Back in April, Jeff Grubb participated in the A to Z challenge with an alphabetical jaunt through fantasy worlds, with a focus on game worlds. Jeff's short summaries, occasionally with anecdotes, are well worth reading. I learned a lot, partly because if I had the gumption to attempt the same alphabetical sally, my worlds could only have overlapped with Jeff's by six or seven letters.
I particularly liked Z is for Zothique (because I sometimes forget about Clark Ashton Smith and wish I didn't), U is for Underdark (I'd forgotten that Jeff helped name it), S is for Stormfront (which is one of those moments of alternate world wot-the-hell history, I had no idea TSR almost had a game partially inspired by Winsor McCay drawings), M is for Minaria (again, I didn't know anything about the Divine Right world), A is for Amber (because I completely agree about the re-readability of the original five-volume series, and have been sharing it with new readers), and G is for Glorantha (because, yes, Greg Stafford's Glorantha is my favorite game world, and also where the rest of this post is headed!).

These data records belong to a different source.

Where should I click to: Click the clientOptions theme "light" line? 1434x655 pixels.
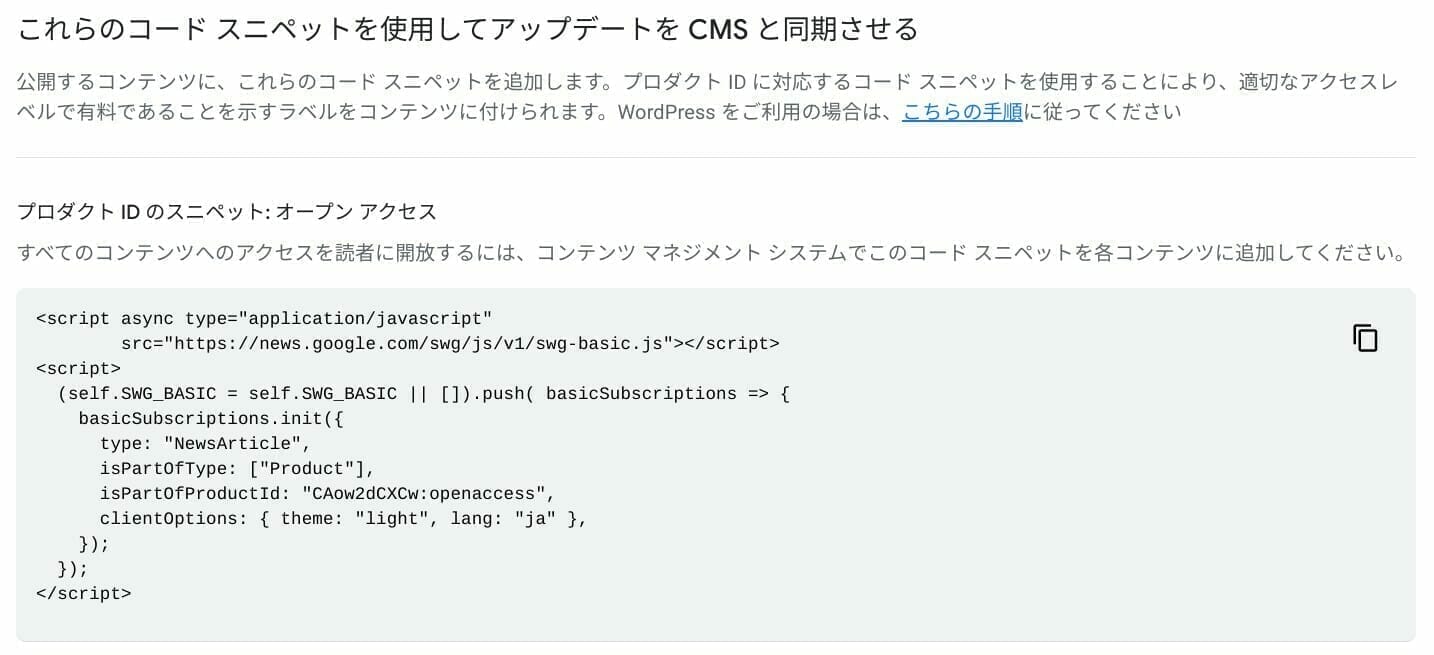343,519
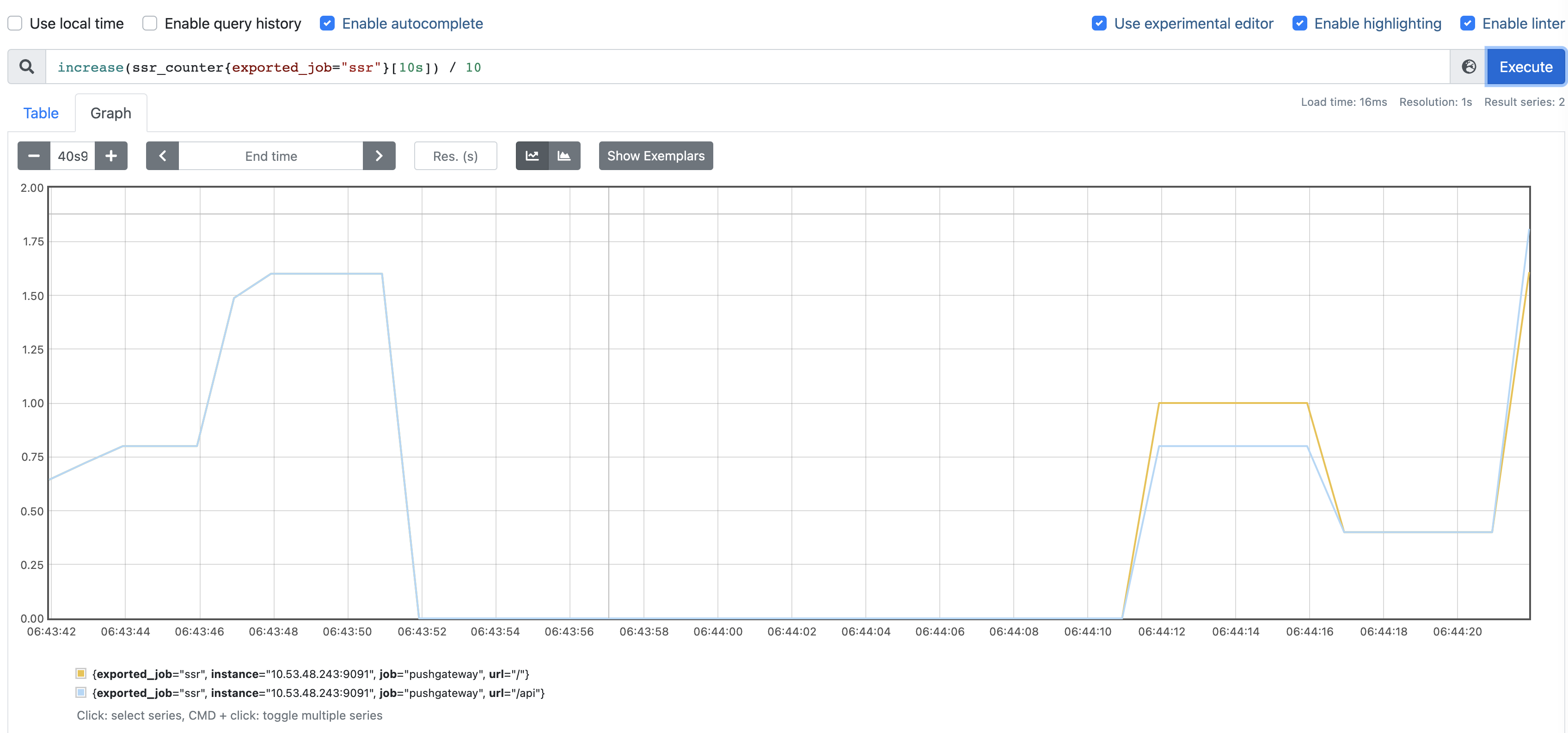
Task: Move the end time backward
Action: pyautogui.click(x=163, y=156)
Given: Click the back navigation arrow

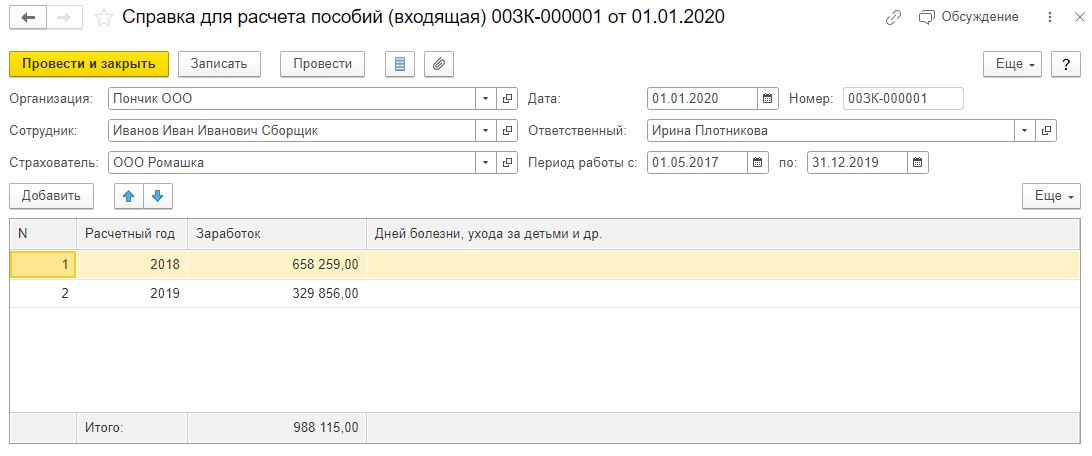Looking at the screenshot, I should [29, 18].
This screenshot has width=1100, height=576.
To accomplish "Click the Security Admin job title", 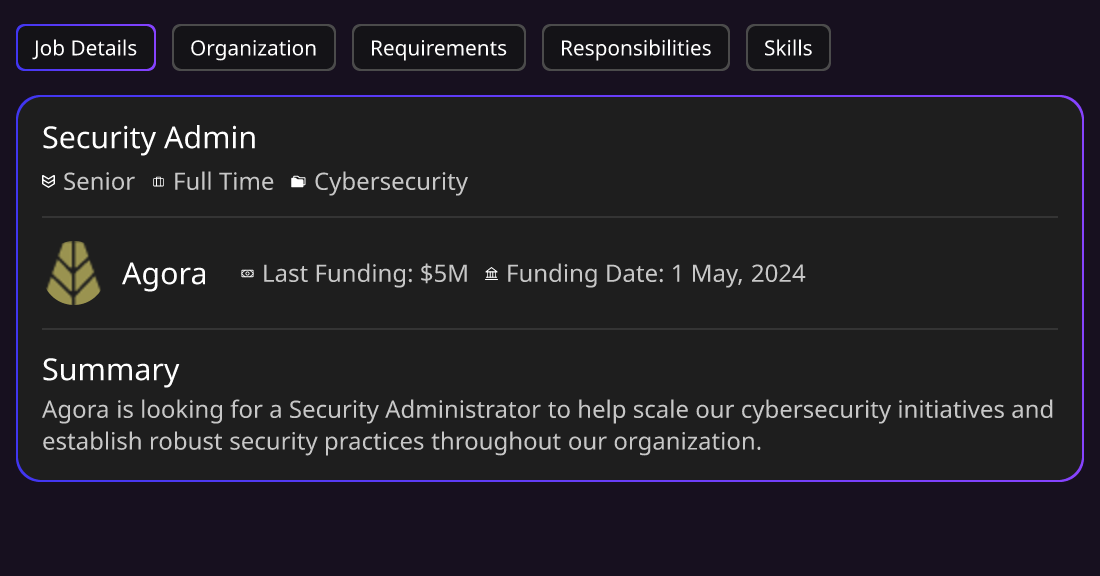I will coord(149,138).
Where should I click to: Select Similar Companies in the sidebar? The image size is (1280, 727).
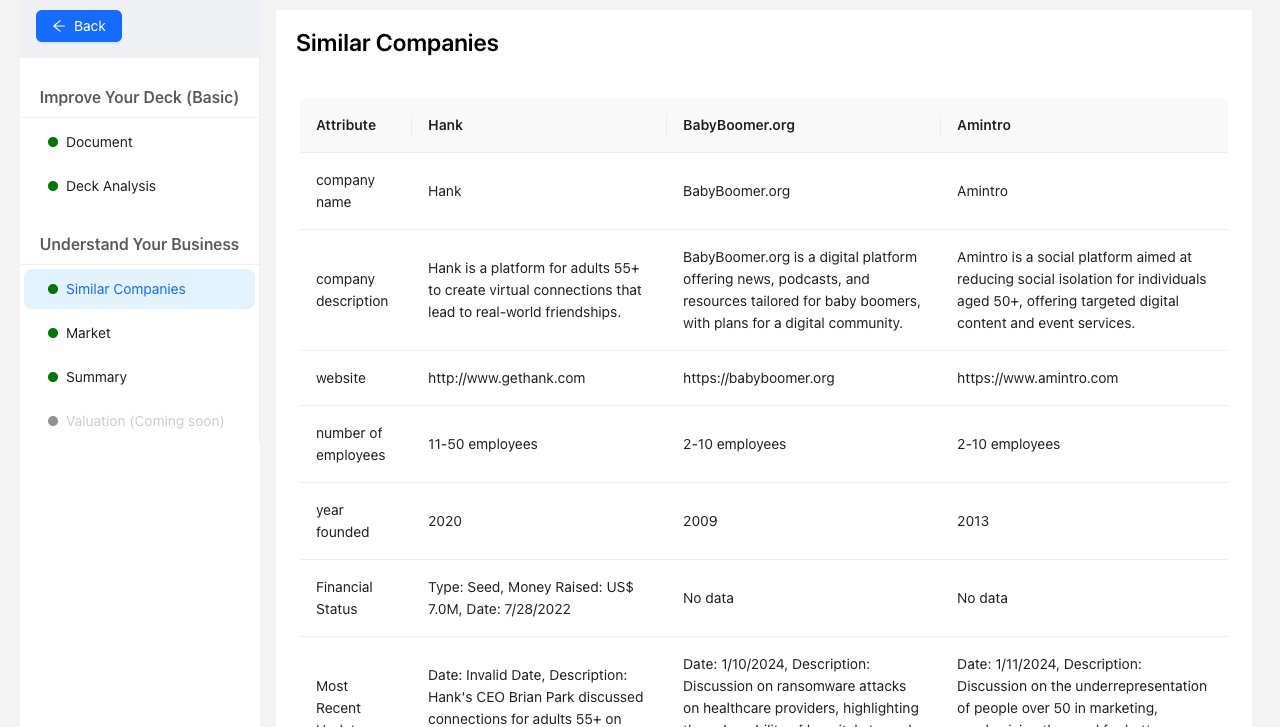click(126, 289)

Jeff's take on Glorantha is concise and personal and perfectly captures the world's core conflict, the Hero Wars confrontation between worshipers of the Red Moon goddess (urbane sophisticates, but allied with ultimate Chaos) and worshipers of the air god Orlanth (resolutely free and recklessly violent).
Personally, I owe a lot to Glorantha. It's not only my favorite example of applied mythology, it also gifted me with formative moments in youth and adulthood. Youth: the RQ bibliography that first got me reading anthropology. Adulthood: several years of employment working at Chaosium and then at A# working on King of Dragon Pass.
While working at A#, I got to play in a sense-of-wonderful Glorantha Heroquest campaign run by Jeff Richard, alongside David Dunham and Neil Robinson and seven other thanes.
Fast-forward about fifteen years, and the second-Jeff-mentioned, Jeff Richard, has co-authored a magnificent monolith of a book called The Guide to Glorantha along with Greg Stafford and Sandy Petersen. Actually it's a twin monolith of a book. It's one of those Kickstarter projects that started sane and blossomed into something flagrantly unlikely when it got funded beyond wild dreams. The Guide is being sold at a special pre-order price until July 7th, and they're running all manner of art and text previews.
The Guide isn't a game book. It's a world and mythology book, good for thinking, and if you like it also comes with a book of maps. But if you scroll a little farther down the www.glorantha.com site, you'll see that the Heroquest Glorantha book is due at GenCon, an updating of Robin D. Laws Heroquest that will be good for thinking and playing.